While most construction cranes stretch hundreds of feet in the air, a gantry crane runs horizontally and installs pieces of infrastructure projects. In this case, the gantry will install massive, prefabricated concrete blocks that will form the base of the Red and Purple Line infrastructure in the area, CTA officials said.
The gantry is being assembled near Ardmore Avenue beginning this week, CTA spokesperson Tammy Chase said. It will begin installing portions of the track base in November.
The gantry will install 1,555 pieces of prefabricated concrete track base between Lawrence and Bryn Mawr, the portion of the Red and Purple line tracks and stations being rebuilt. Installation will start at Ardmore and work south.

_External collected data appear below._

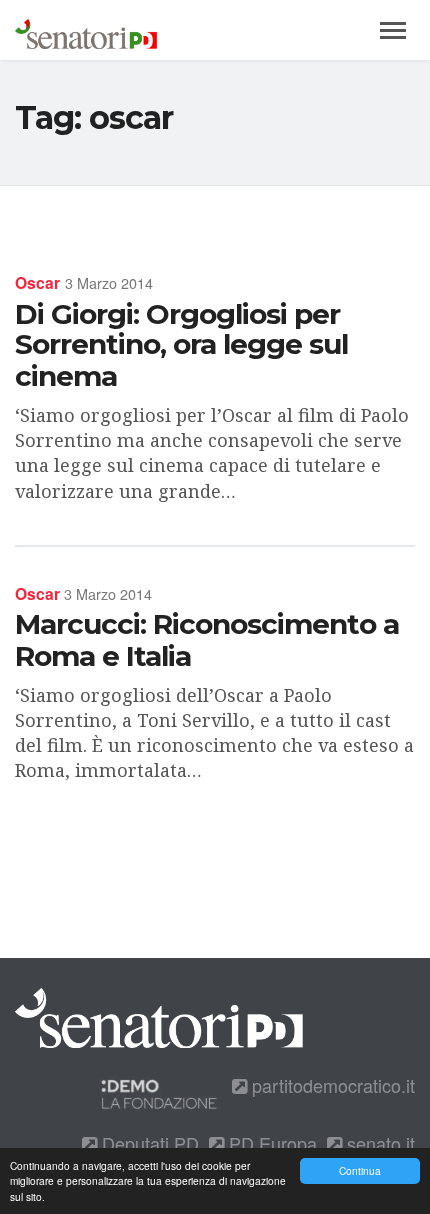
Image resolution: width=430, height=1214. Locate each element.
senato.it (378, 1143)
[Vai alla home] (86, 30)
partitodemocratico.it (331, 1085)
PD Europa (270, 1143)
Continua (360, 1170)
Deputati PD (148, 1143)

Each prefabricated concrete base piece is 27 feet wide by 9 feet tall and is 8-11 feet long. The pieces are being trucked into the site from a production plant in downstate Morris.
Ardmore will be closed until February to accommodate the gantry and concrete pieces. Balmoral and Ainslie avenues will also be used as crane and concrete block staging areas, requiring Balmoral to be closed March-August and Ainslie in September and October 2022.
Alley closures will also be required as the gantry moves south from Ardmore, said Kevin Buch, project manager for the CTA’s Red-Purple Modernization Project
Using the gantry and prefabricated materials will cut down on the work that needs to be done on the site, Buch said. The gantry was also custom built to fit in the dense area.
“Anyone who has gone anywhere near this project understands how dense and how little real estate there is to work” with, he said at the community meeting. “By designing a piece of equipment that can operate within those confines … we’re able to operate without impacting the adjacent structures.”
CTA crews will soon move to building track structures after recently demolishing a large portion of the existing eastern-most portion of the Red Line infrastructure in the area.
So far, crews have demolished nine of the 11 viaducts where the CTA spans residential streets, said CTA project manager Michal Williams. The station houses at Berwyn and Lawrence have also been demolished.
Six of the 81 foundational shafts have been drilled, with the shafts averaging 6 feet wide by 70 feet deep.
Work on the $2 billion Red-Purple Modernization Project is scheduled to wrap up in late 2024. Service on this portion of the “L” system will be maintained throughout the project.
“The first six months of this project have been significant,” Ald. Harry Osterman (48th) said. The gantry “will help make this project move along quicker. We appreciate your patience with this project.”